U.S. patent number 4,224,591 [Application Number 05/965,801] was granted by the patent office on 1980-09-23 for motor protector with metal housing and with preformed external heater thereon.
This patent grant is currently assigned to Texas Instruments Incorporated. Invention is credited to Ronald E. Senor.
United States Patent |
4,224,591 |
Senor |
September 23, 1980 |
Motor protector with metal housing and with preformed external
heater thereon
Abstract
A motor protector has a thermally responsive contact element
mounted inside a flat, rectangular, open-ended metal can. A metal
cover mounts a complementary contact and is secured over the open
end of the can by can flanges to clamp an electrically insulating
gasket between the can and cover. The contact means close a circuit
between the can and cover but the thermally responsive contact
element is movable in response to increase in temperature for
opening that circuit. Integral crimpable terminals are provided on
the can and cover. A flat metal heater ribbon having an insulating
coating thereon has one end welded to the exterior of the can. The
ribbon coating is deformed at selected locations and the coated
ribbon is folded at those locations to fit closely against the
three exterior sides of the flat rectangular can. The can terminal
crimps the opposite end of the coated ribbon in electrically
insulated relation to the ribbon for holding the coated ribbon in
position on the can. In that way, the heater is adapted for
automated assembly on the can to provide consistent uniform
heat-transfer to the can.
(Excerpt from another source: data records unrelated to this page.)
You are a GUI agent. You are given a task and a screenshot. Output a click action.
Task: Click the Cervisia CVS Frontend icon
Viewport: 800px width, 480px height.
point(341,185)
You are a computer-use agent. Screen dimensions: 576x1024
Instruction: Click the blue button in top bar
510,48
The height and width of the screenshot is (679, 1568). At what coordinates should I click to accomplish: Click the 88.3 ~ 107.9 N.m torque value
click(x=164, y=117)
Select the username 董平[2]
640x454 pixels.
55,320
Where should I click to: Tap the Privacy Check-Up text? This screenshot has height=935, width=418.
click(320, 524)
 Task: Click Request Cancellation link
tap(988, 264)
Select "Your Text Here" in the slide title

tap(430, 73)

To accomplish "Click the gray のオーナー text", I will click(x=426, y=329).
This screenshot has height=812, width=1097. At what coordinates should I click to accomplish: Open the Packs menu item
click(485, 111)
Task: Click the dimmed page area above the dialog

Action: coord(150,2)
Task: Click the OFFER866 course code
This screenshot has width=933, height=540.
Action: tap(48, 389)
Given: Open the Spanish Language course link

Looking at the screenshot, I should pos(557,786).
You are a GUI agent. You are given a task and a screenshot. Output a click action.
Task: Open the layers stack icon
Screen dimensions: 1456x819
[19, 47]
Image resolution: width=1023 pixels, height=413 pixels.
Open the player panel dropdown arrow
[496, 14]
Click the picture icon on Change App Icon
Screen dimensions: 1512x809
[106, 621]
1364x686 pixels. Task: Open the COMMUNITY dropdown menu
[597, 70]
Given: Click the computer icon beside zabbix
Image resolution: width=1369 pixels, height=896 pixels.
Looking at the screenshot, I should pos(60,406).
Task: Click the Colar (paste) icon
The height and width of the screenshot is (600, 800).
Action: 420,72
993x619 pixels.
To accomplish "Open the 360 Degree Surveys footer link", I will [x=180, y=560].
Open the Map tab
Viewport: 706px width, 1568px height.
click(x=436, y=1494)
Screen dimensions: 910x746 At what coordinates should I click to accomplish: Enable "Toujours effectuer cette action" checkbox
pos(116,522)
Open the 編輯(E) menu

The heater is also disposed to be easily
and reliably connected in series with the contact means in a motor
circuit for improving the thermal response, cost and service life
characteristics of the motor protector.
Inventors: |
Senor; Ronald E. (North
Attleboro, MA) |
Assignee: |
Texas Instruments Incorporated
(Dallas, TX)
|
Family
ID: |
25510501 |
Appl.
No.: |
05/965,801 |
Filed: |
December 4, 1978 |
Current U.S.
Class: |
337/102;
337/112 |
Current CPC
Class: |
H01H
61/02 (20130101) |
Current International
Class: |
H01H
61/02 (20060101); H01H 61/00 (20060101); H01H
061/02 (); H01H 071/02 () |
Field of
Search: |
;337/102,103,107,23,77,100,120,182,324,377,112,113 |
References Cited
[Referenced By]
U.S. Patent Documents
|
|
|
3474372 |
October 1969 |
Davenport et al. |
4086558 |
April 1978 |
Pejouhy et al. |
|
Primary Examiner: Broome; Harold
Attorney, Agent or Firm: Haug; John A. McAndrews; James
P.
Claims
I claim:
1. A thermally responsive motor protector comprising a rectilinear
metal housing having a body component and a cover component secured
together in electrically insulated relation to each other to form
an enclosure, thermally responsive means mounted within the
enclosure normally closing a circuit between the body and cover and
movable when heated to a selected temperature for opening that
circuit, and a heater having a flat ribbon of metal of selected
electrical resistance properties having a deformable electrically
insulating coating covering a central portion of the ribbon, said
coating being deformed at selected locations and being folded at
said locations for disposing selected portions of the metal ribbon
in heat transfer relation to selected rectilinear portions of said
housing, said ribbon having one end thereof electrically connected
to one of said housing components and having its opposite end
disposed to be connected in an electrical circuit.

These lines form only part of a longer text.